Calcagno racconta la fuga: ho scardinato la serratura e siamo scappati

Cronaca

"Fino al 1° marzo eravamo tutti e quattro insieme" dice il tecnico della Bonatti, tornato a Piazza Armerina dai suoi familiari dopo il sequestro durato quasi otto mesi  - TUTTI I VIDEO

"Siamo rimasti insieme fino al primo marzo". Filippo Calcagno racconta ai cronisti che tutti e quattro i dipendenti della Bonatti hanno vissuto fianco a fianco i lunghi otto mesi di prigionia. "Fino al giorno 2 marzo nostro e 1 marzo vostro (i quattro uomini avevano dimenticato che quest'anno è bisestile e febbraio aveva 29 giorni, ndr) hanno portato via Salvatore Failla e Fausto Piano e da quel momento non li abbiamo più visti" dice visibilmente commosso. Rivolge un pensiero alle famiglie dei colleghi uccisi e ricorda: "Salvatore è rimasto fiducioso fino alla fine.

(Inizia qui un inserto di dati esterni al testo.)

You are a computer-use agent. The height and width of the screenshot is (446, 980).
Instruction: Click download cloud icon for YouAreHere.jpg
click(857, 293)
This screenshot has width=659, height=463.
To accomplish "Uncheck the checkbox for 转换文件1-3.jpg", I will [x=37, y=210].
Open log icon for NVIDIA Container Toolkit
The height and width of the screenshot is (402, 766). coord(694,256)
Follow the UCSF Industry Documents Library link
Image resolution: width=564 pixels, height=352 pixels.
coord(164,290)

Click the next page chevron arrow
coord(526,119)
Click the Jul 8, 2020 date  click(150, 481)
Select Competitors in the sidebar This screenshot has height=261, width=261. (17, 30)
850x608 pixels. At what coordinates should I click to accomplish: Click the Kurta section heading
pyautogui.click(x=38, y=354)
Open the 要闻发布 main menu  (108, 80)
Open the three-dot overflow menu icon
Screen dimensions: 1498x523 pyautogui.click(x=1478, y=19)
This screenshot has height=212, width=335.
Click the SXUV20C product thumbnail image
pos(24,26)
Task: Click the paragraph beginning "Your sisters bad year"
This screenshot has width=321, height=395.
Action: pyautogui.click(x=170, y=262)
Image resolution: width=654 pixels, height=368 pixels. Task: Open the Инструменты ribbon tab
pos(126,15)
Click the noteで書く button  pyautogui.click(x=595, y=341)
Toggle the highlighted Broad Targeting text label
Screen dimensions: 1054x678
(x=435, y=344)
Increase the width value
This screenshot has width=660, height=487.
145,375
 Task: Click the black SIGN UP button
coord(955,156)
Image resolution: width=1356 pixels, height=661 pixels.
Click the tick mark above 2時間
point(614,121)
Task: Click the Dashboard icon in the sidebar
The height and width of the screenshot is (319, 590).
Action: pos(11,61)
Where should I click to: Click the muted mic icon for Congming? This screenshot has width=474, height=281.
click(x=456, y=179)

Ci diceva di non smettere di credere" che presto sarebbe finita.

 

"Così ci siamo liberati" - Impossibile, poi, dimenticare quel 19 luglio, giorno del rapimento, e altrettanto impossibile -  almeno per ora  -  dimenticare le percosse e le umiliazioni subite, la mancanza di cibo e di acqua: “Pensavamo di essere in un incubo”.  Ma né lui né i colleghi si sono mai arresi. Il 1° marzo i carcerieri "ci hanno detto che 'era tutto finito', ci hanno dato delle tute poi hanno portato via Piano e Failla, mentre noi siamo rimasti dentro" da soli.

 

La libertà passa attraverso un chiodo - E’ stato allora che Calcagno ha provato a scardinare la porta usando un vecchio chiodo. "Ho lavorato molto su quella porta dietro la quale eravamo rinchiusi. Con un chiodo ho capito che si poteva fare molto. Ho lavorato sulla serratura, un legno duro, ma con la caparbia ho indebolito la parte". Non è stato facile, dice, e racconta di essersi persino scusato con Gino Pollicardo: "Ti ho deluso" gli ha detto dopo i primi tentativi andati a vuoto. Alla fine, con un po' di insistenza, la porta si è aperta, "ci siamo camuffati e siamo corsi via". 

 

Felici di essere a casa, ma addolorati per i colleghi - Filippo Calcagno non sa chi siano i responsabili del loro rapimento né se sia stato pagato un riscatto. Nel luogo della loro detenzione, però, “c’erano delle donne e un bambino” dice. Oggi lui e il collega di Monterosso sono con gli amici e i parenti a casa (FOTO). Sono felici, certo, ma entrambi addolorati per la sorte toccata ai loro colleghi. "Ho saputo della morte di Salvatore e Fausto solo arrivato in Italia" ribadisce Pollicardo. Le salme delle vittime, intanto, assicura il ministro Gentiloni "arriveranno in Italia entro martedì" 8 marzo.